Commenting about monetary policy, the market is suggesting the terminal rate will be around 4.90%, reached within the next several months and then an easing campaign commencing sometime mid-year.
As noted many times, the FOMC is unanimous in its view the federal funds rate will be over 5% and will maintain this level well into 2024.
JP Morgan wrote yesterday the Fed will increase rates to 5% by March, maintain that rate until June, and then there is a “one in three chance” rates will be 6.0% by year end as the labor market proves more resilient than Wall Street thinks.
The Federal Reserve is adamant to increase the unemployment rate to 4.6% from the current level of 3.5%. If the size of the workforce remains constant, approximately 2 million jobs would be lost in this quest.
Several times the re shoring of jobs has been discussed as the multipolar interdependent world implodes as reliability replaces efficiency. Availably has replaced price as the only determinant of a purchasing decision.
The last 30 years is the only time in history where countries have outsourced vital and core production to one’s adversaries, creating structural weaknesses in many nation states.
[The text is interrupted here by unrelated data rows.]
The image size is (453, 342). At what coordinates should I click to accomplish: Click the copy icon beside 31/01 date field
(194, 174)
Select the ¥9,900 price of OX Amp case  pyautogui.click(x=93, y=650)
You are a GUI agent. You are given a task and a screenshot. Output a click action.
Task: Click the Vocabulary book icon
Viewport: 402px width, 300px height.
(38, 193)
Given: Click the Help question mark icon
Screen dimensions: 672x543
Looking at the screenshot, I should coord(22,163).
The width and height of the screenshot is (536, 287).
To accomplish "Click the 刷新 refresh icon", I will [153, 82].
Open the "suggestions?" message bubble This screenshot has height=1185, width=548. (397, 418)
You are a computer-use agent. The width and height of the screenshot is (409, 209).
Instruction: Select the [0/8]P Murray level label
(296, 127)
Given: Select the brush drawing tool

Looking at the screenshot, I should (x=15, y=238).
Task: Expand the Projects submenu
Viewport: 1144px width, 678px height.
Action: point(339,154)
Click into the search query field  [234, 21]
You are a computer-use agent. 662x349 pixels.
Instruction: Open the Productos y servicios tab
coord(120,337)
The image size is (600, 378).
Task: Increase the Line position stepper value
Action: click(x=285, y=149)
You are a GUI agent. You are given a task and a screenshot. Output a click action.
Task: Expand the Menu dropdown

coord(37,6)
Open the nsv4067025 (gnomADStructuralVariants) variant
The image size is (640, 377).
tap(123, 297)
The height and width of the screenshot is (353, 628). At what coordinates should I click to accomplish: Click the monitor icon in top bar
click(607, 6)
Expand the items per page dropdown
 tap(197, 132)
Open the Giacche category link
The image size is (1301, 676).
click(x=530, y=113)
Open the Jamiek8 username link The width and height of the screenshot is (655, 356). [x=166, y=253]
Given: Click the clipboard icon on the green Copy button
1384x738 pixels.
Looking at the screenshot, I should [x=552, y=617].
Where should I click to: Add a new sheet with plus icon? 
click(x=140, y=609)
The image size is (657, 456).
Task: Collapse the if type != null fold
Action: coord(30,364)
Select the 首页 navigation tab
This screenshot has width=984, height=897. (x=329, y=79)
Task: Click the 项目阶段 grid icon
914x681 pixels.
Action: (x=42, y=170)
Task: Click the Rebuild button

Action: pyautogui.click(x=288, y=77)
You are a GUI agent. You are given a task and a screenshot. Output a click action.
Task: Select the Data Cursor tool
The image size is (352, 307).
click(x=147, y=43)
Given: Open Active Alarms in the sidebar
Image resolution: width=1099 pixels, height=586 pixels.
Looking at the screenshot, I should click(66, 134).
Corporate America is recognizing this potentially fatal flaw and is now re shoring productive capacity. According to Harry Moser of the Reshoring Initiative, the growth of annual reshoring and foreign direct investment job announcements has accelerated from 6,000 year in 2010 to 350,000/year in 2022.
Writing it differently, there has been a dramatic reduction in the rate of job losses due to onshoring, where “regression analysis of BLS manufacturing data shows manufacturing employment is now 5 or 6 million higher than one would have predicted before the Great Recession.”
Wow! Is this data reflected in today’s Wall Street’s monetary policy forecast which is in direct contradiction as to the forecast of the Federal Reserve’s?
What will happen today?
Last night the foreign markets were up. London was up 0.05%, Paris up 0.31% and Frankfurt up 0.17%. China was up 0.16%, Japan up 2.50% and Hang Seng up 0.47%.
Futures are flat ahead of several profit reports and concerns over monetary policy. The 10-year is up 19/32 to yield 3.48% as the BOJ voted unanimously to maintain its yield curve control program.